The prosecutor said that as officers released the goats, Erasmus became “agitated” and at one point began hammering nails into pieces of wood. The pigs, meanwhile, were “hock-deep in mud” with only “filthy water” to drink, and one was in “severe distress.” The animals were seized.
The court heard that the following month the council received complaints about new animals being kept on the land, and officers returned to find Erasmus had restocked with goats. On later visits in March and April the animals were again found in “simply appalling conditions.”
Wayne Erasmus(Cwmaman Community Council)
In total the charges covered 27 goats, kids and pigs. Erasmus had earlier pleaded guilty to three animal welfare offences, on the basis that he had not intended to cause suffering.

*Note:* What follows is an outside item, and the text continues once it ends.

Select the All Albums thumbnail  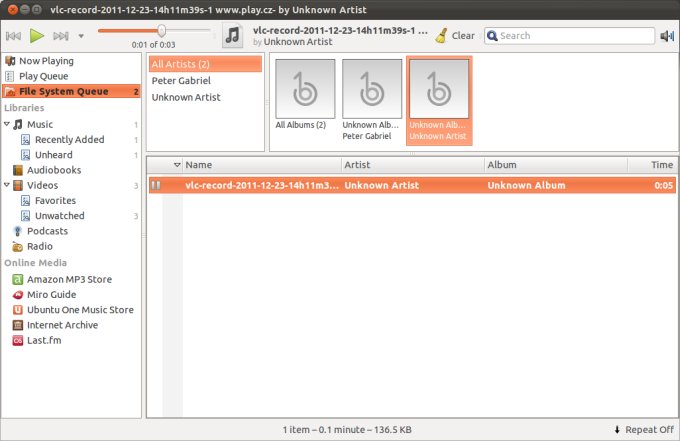[300, 95]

He asked for two further offences, under animal by-products regulations, to be taken into consideration — relating to bones, skeletons and entrails placed in the watercourse “apparently to build some sort of dam structure,” with further animal remains found in his vehicle and in feeding trays on the land.

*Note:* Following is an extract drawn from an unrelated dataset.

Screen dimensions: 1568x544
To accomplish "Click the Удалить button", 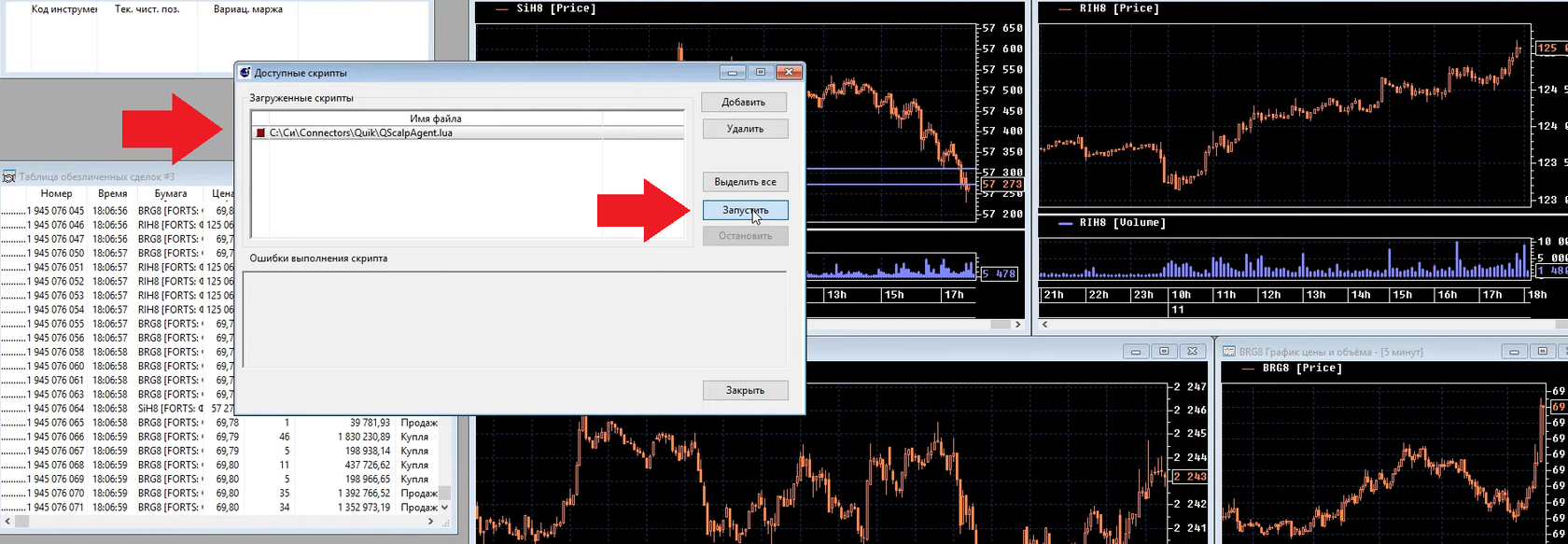I will coord(745,129).
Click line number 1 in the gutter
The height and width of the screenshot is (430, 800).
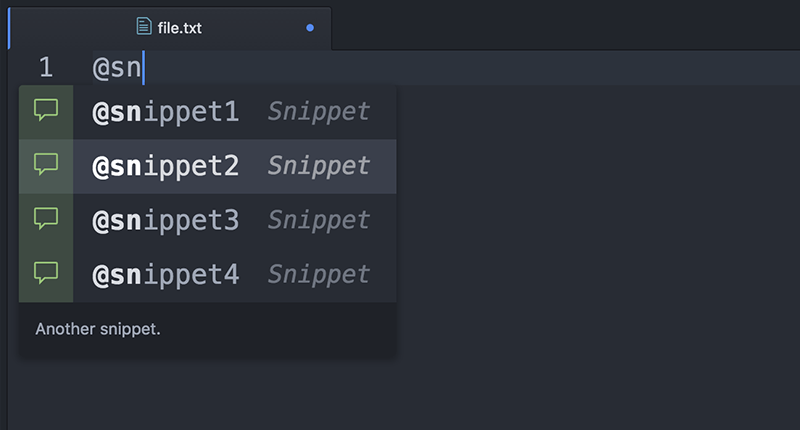coord(45,68)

Erasmus is no stranger to the ballot box. He stood for the pro-independence party Gwlad in Sir Gaerfyrddin in May’s Senedd election, finishing last in the seat, having also stood for the party in Gower at the 2021 Senedd election.
He has also repeatedly sought election to community councils across the Swansea and Carmarthenshire border in recent years, and is currently listed as a serving member of three of them — Grovesend and Waungron Community Council, which covers part of Pontarddulais, along with Cwmaman Town Council and Ammanford Town Council in Carmarthenshire, where he represents Gwlad.
Under local government rules, a community order does not automatically disqualify someone from holding office as a councillor — automatic disqualification generally applies only where a person is given a custodial sentence of three months or more.
Matt Murphy, defending, said Erasmus had taken a lease on the land from the Penllergare Estate with a “seven-year plan” to establish a market garden and farm shop to benefit the local community, but accepted he had not provided competent care. He said his client had mental health and neurodiversity issues and had been dealing with the breakdown of a 28-year marriage and a family bereavement.
Judge Huw Rees said it was accepted that Erasmus had never intended to cause the animals to suffer, but that he had been “ill-equipped to provide the appropriate level of care,” with mental health difficulties at the time making him “inattentive” to the animals.
Erasmus, 66, of Arlan Gwili, Hendy, Pontarddulais, was made subject to an 18-month community order with a mental health treatment requirement, and must complete a rehabilitation course.
He was banned from keeping or caring for animals indefinitely, with an exception for his own dog and his elderly mother’s cat and chickens.
The judge told him he would be “a fool unto yourself” not to take advantage of the help offered through the community order, urging him to move on from his disputes with the council and focus on caring for his mother and his own health.
The court heard Erasmus has dropped an appeal against the seizure of the animals.